Interview: Kyle Lacy of Brandswag
2 Jul
This is the second in a new series of interviews with local leaders in the social media and technology industry that will be featured on Social Mediarology. Today’s interview is with Kyle Lacy of Brandswag, a social media training company based in Indianapolis and Oklahoma City.
Brandswag – KyleLacy.com 765.610.5965 @KylePLacy @BrandswagKyle Lacy – Brandswag
Kyle Lacy started Brandswag in June, 2007 with his college roommate. They started out as an identity design firm for website development and as of November, 2009, they moved into corporate training and development for social media. They work with companies with between 100 and 2,000 employees and train HR, Marketing, Sales, IT, Upper Management and other departments on the importance of social media as well as why and how to use social media. In short, they teach mid-to large sized companies how to use and implement social media.

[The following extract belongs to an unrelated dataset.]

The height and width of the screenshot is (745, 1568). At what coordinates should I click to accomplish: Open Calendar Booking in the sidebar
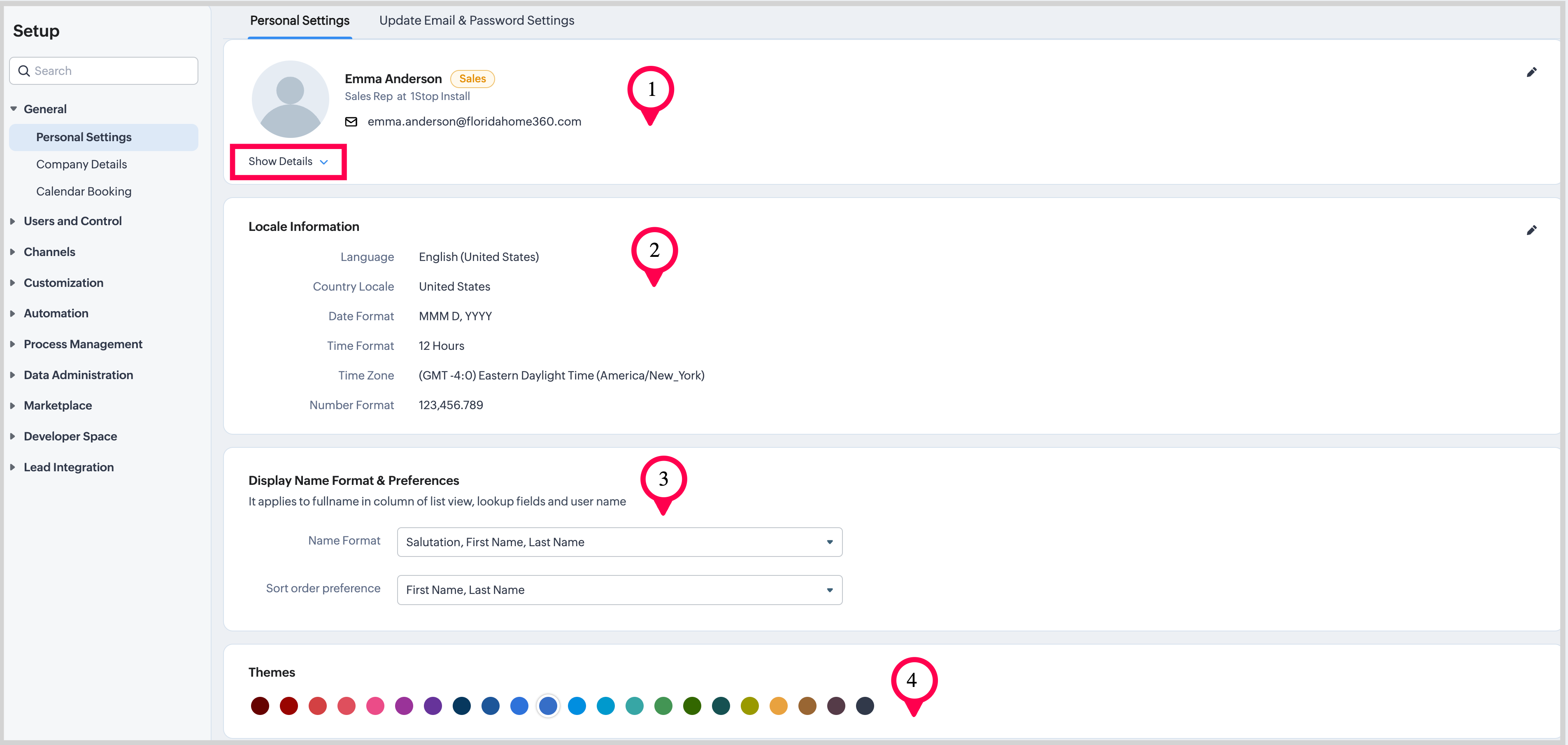[x=84, y=192]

Kyle recently published Twitter Marketing for Dummies and maintains a social media-focused blog at KyleLacy.com.
Why social media?
One, we’ve been using it for a long time. Facebook started while we were in college. We also saw a niche that we could brand in terms of being young, and we took advantage of it. I like how social media gives a voice to the consumer instead of the other way around, but we also saw a great opportunity and we jumped headfirst into it. Initially it was difficult, because people didn’t understand the concept, they didn’t understand why it mattered, but it’s getting better now and more and more people are wanting to learn about everything.

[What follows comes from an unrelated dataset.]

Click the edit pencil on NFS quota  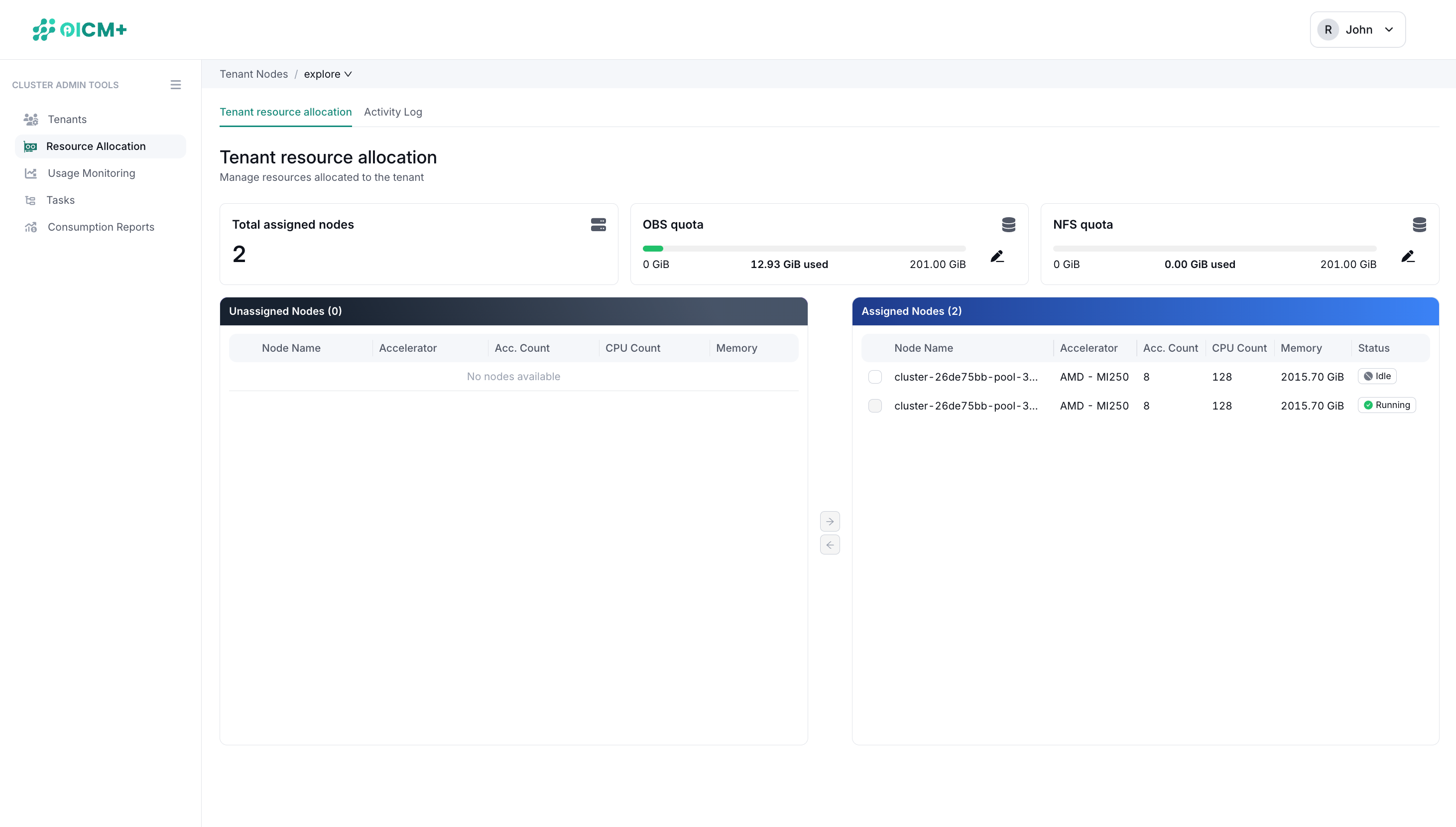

What are some next steps for DMOs in social media?
It’s not about creating profiles, it’s about figuring out where your customers are. I’ve had conversations with people where I’ve told them, “Don’t you dare go and create a [Facebook] fan page, there’s no reason for you to do it”. I think the biggest problem that we have right now is that organizations look at social and think it’s a completely separate entity from everything else. They have their marketing meeting and then they have their social media meeting, which is stupid because social is just another arm of marketing. It’s a communications platform. There’s no difference between it and direct mail, email marketing, they should all coexist with social and vice-versa.

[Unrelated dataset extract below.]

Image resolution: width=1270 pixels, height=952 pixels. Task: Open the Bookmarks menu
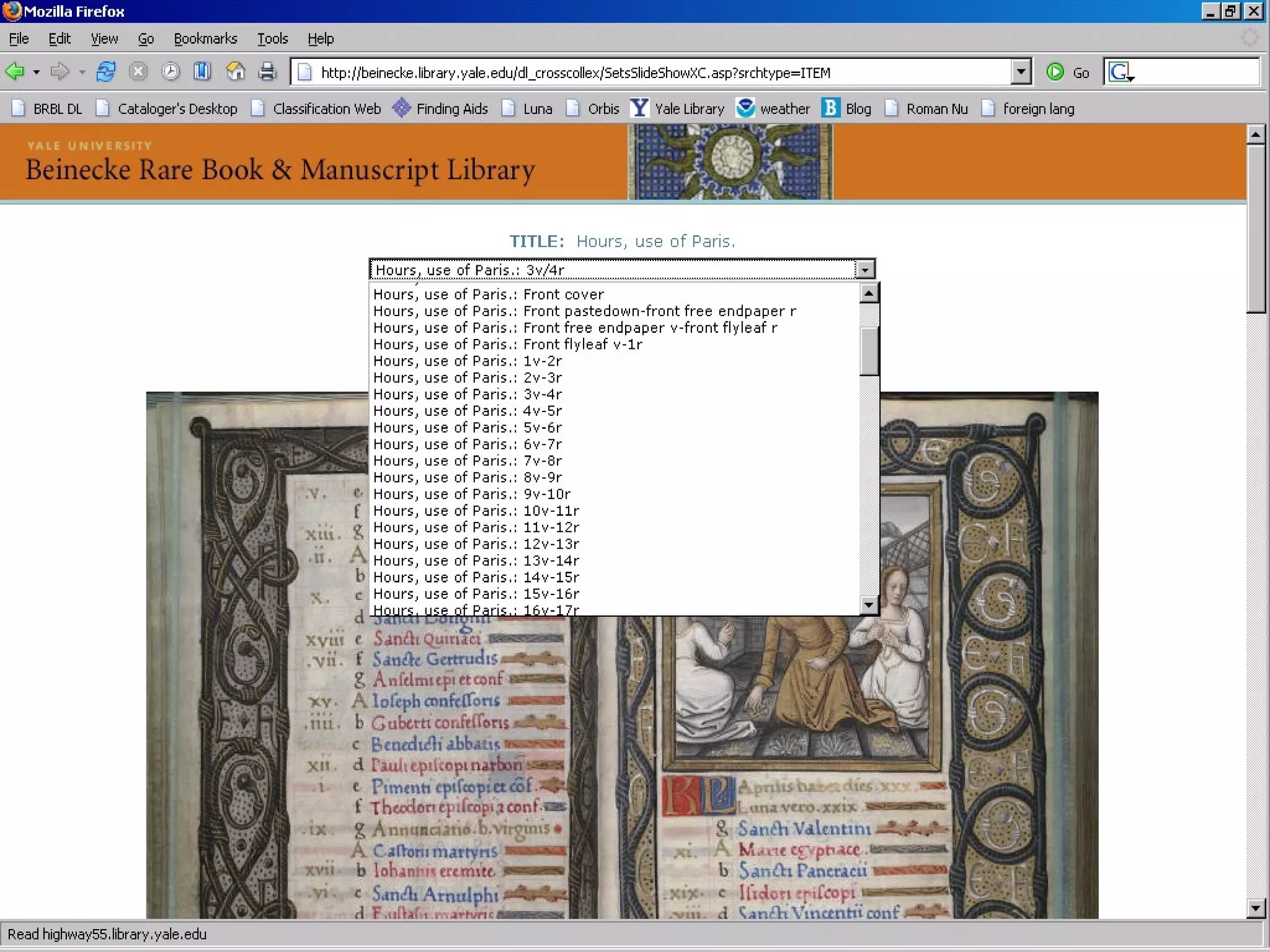pos(205,38)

What I would tell people is if you make a Facebook fan page, you’d better figure out if it’s making you revenue. If, after six months, it’s not making you revenue, you’re either not doing it right or you need to get rid of it. It’s cool to have the social media hype, but we’re not going to get to the past the point of just hype until people make sure this is a viable marketing platform for them. It will be a whole lot easier for everyone if they start measuring their social media initiatives.